#### ABOUT THIS TASK
Reproduce the lines below exactly. Begin with the first, end with the line containing "This screenshot has height=1080, width=1440.", and leave out the pictures.

#### SOURCE RECORDS
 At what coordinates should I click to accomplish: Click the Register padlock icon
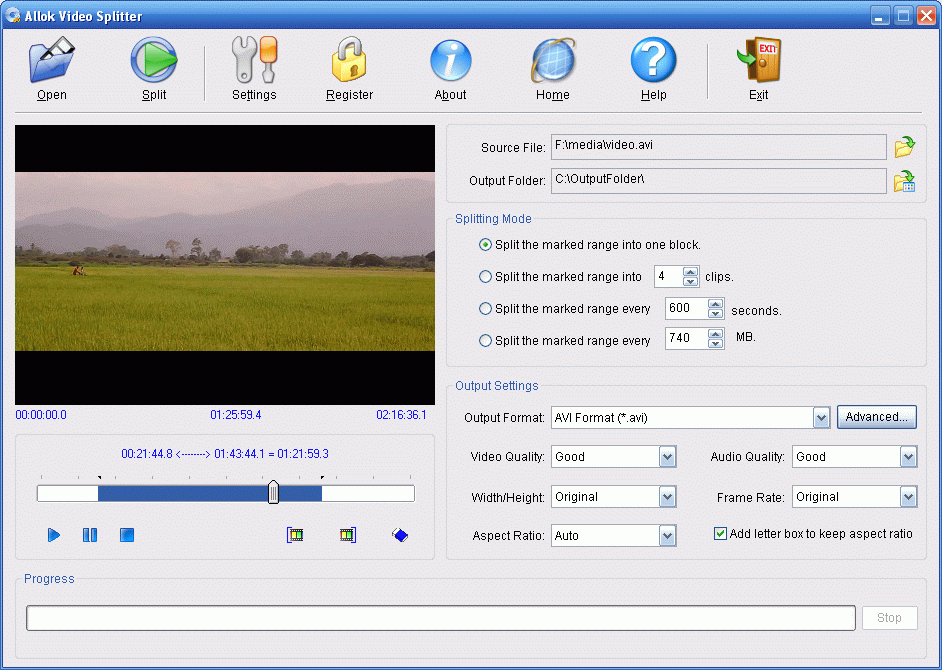pos(349,62)
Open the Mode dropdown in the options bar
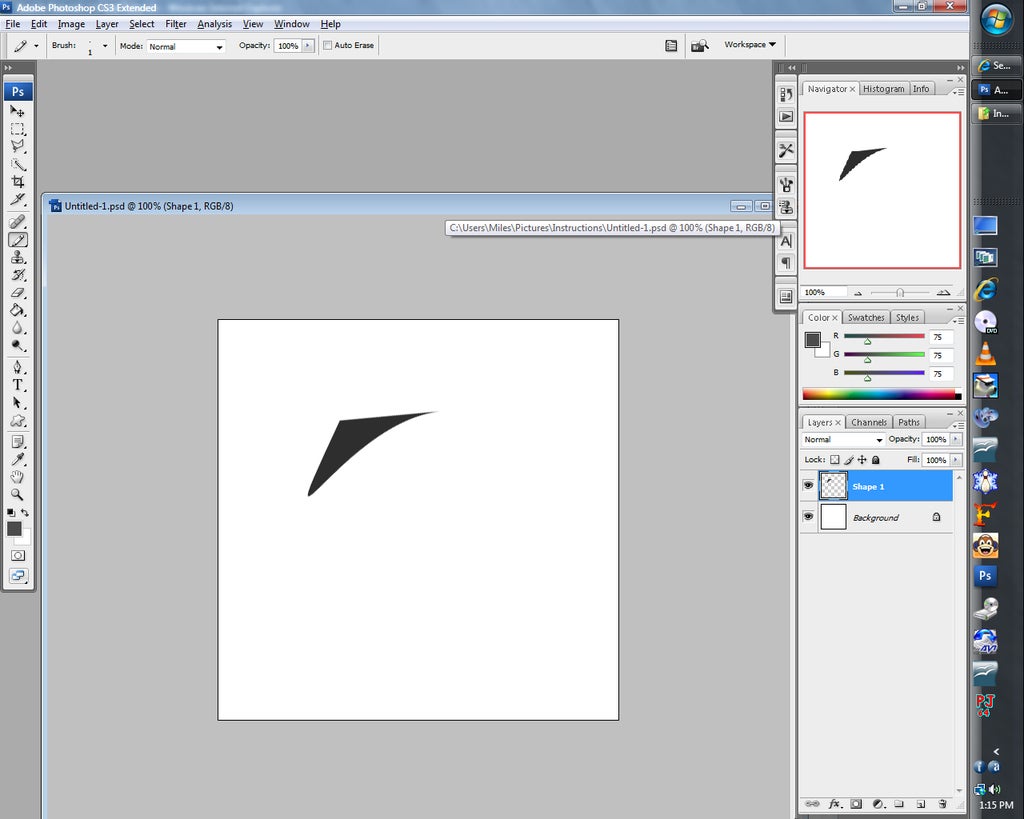The height and width of the screenshot is (819, 1024). [x=186, y=46]
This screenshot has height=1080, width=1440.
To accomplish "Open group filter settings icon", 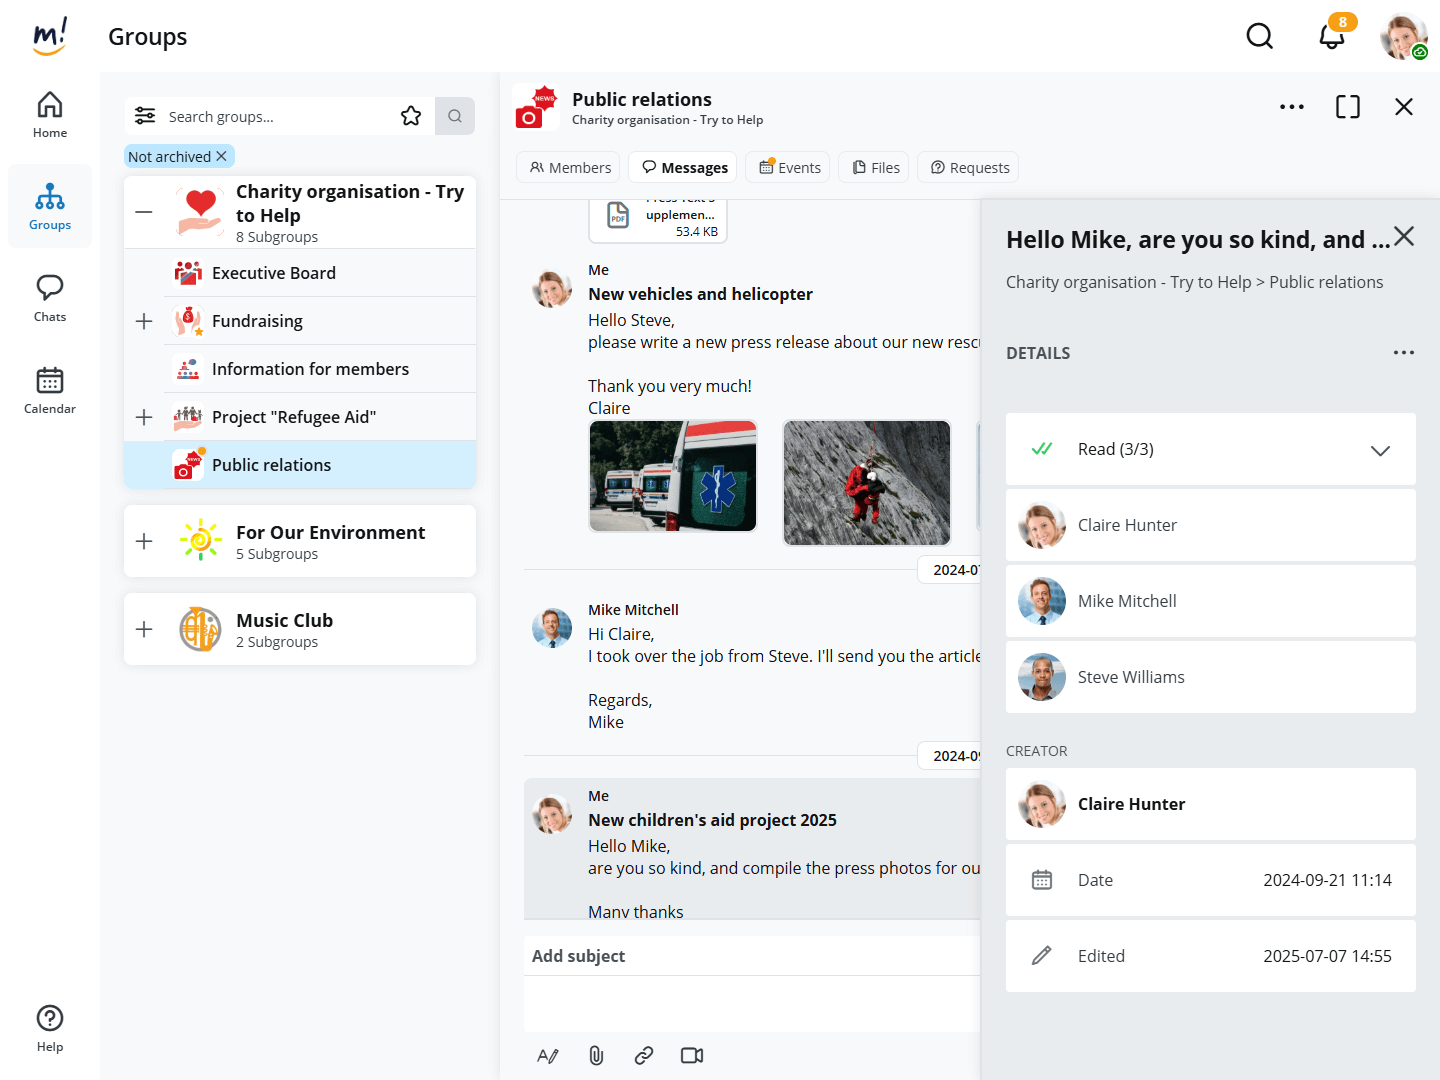I will [145, 116].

#### EXPECTED ANSWER
 At what coordinates should I click to accomplish: Click the Register padlock icon
pos(349,62)
Open the Mode dropdown in the options bar
The height and width of the screenshot is (819, 1024). [x=186, y=46]
This screenshot has height=1080, width=1440.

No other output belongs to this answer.